同社ではSnowflake Intelligenceを導入し、全社員が自然言語でデータ分析を行える環境を整備している。特徴的なのは、分析教育を十分に行ってから展開するのではなく、まず使ってもらうことを優先した点だ。

「先に分析を覚えてからではなく、まず触って慣れてもらうことを重視しました」(川本氏)

同社がSnowflake Intelligenceを採用した理由の一つが、既存のデータガバナンスを維持したまま生成AIを展開できる点だった。

川本氏は、全社員へ展開する以上、利便性だけでなく適切なアクセス制御も重要だったと説明する。

「生成AIは便利ですが、誰でも何でも見られる状態にはしたくありませんでした。既存の権限体系を生かしながら展開できたことは大きかったです」

展開にあたってはPoCも実施したが、一定のコスト増加はあらかじめ経営層と共有。利用定着を優先する判断を下した。

例えば、経営層自らがAI活用を推進するようになったほか、現場では非エンジニアが自然言語を活用して業務ロジックの改善に取り組むケースも生まれている。

また、BIの役割にも変化が現れ始めた。

従来は「数字が正しいか」を確認するために利用されることが多かったが、AIによって必要なデータを自然言語で取得できるようになったことで、意思決定のための指標として活用する方向へシフトしつつあるという。

  • 現場の景色を変えた3つのキラーユースケース

    現場の景色を変えた3つのキラーユースケース

AIエージェント時代に向けた次の一手

I-neは現在、Snowflake CortexやAIエージェントの活用にも取り組んでいる。

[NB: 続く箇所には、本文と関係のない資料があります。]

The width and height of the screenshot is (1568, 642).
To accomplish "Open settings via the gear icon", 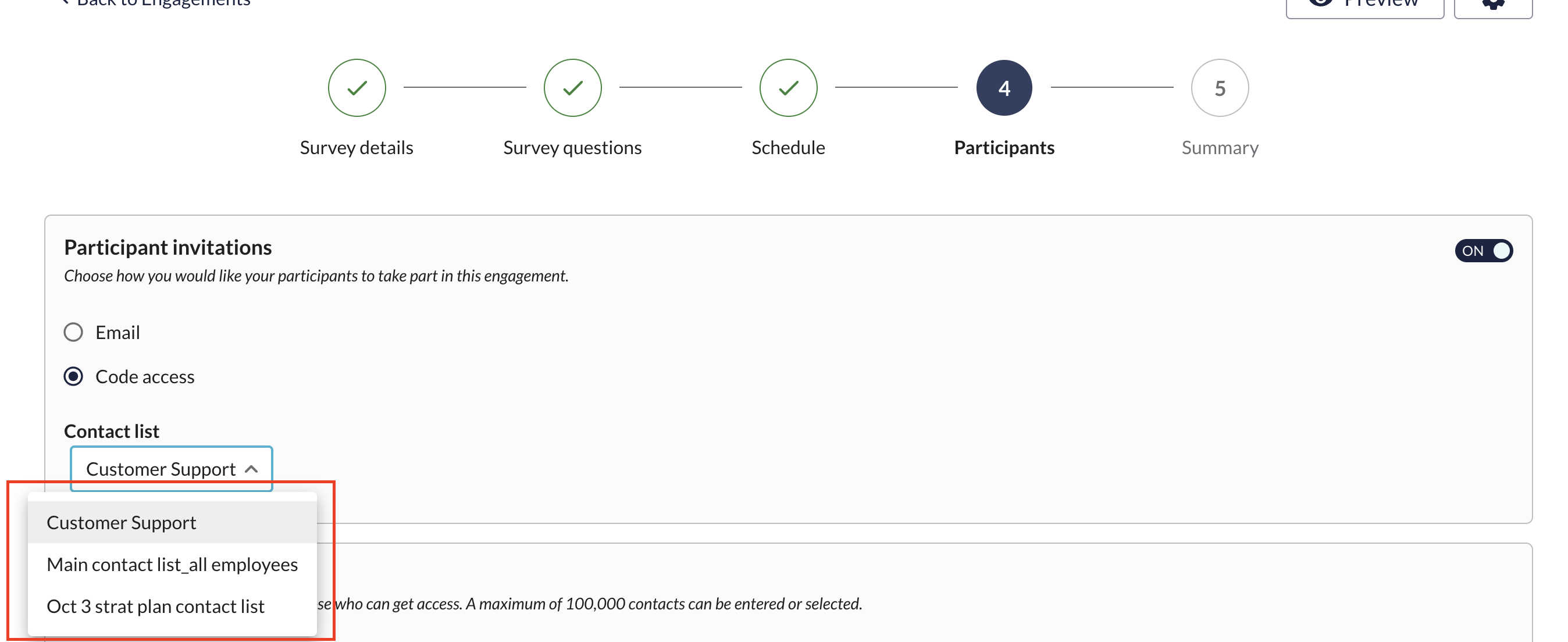I will pyautogui.click(x=1492, y=5).
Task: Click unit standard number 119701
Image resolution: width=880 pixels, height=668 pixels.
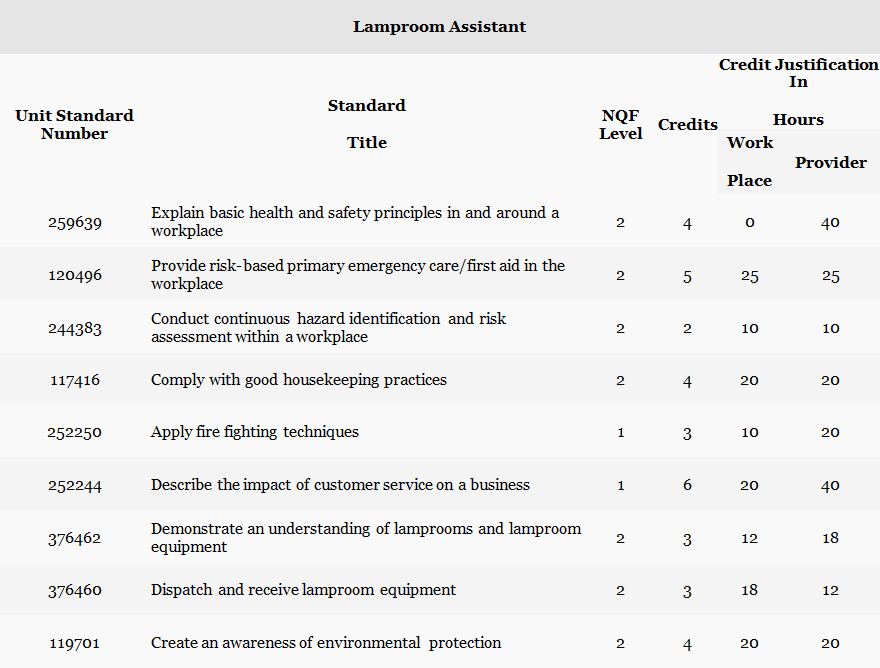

今後は定型的な分析をさらに自動化し、人が担う業務をより高度な分析や意思決定へシフトさせたい考えだ。

そのために同社では、ダッシュボードや生成AIを組み合わせながら、より実践的なデータ活用環境の整備を進めている。

「私たちが目指しているのは、データを集めることではありません。データを使って行動変容を起こすことです」

また、川本氏は、生成AI時代にはITガバナンスとITリテラシーの重要性がさらに高まると指摘する。

「活用と統制の両立が重要です。技術だけでなく、ガバナンスやリテラシーを含めて取り組む必要があります」

データ基盤の刷新から始まったI-neの取り組み。その根底には、単なるシステム導入ではなく、データを活用して行動変容を起こすという考え方がある。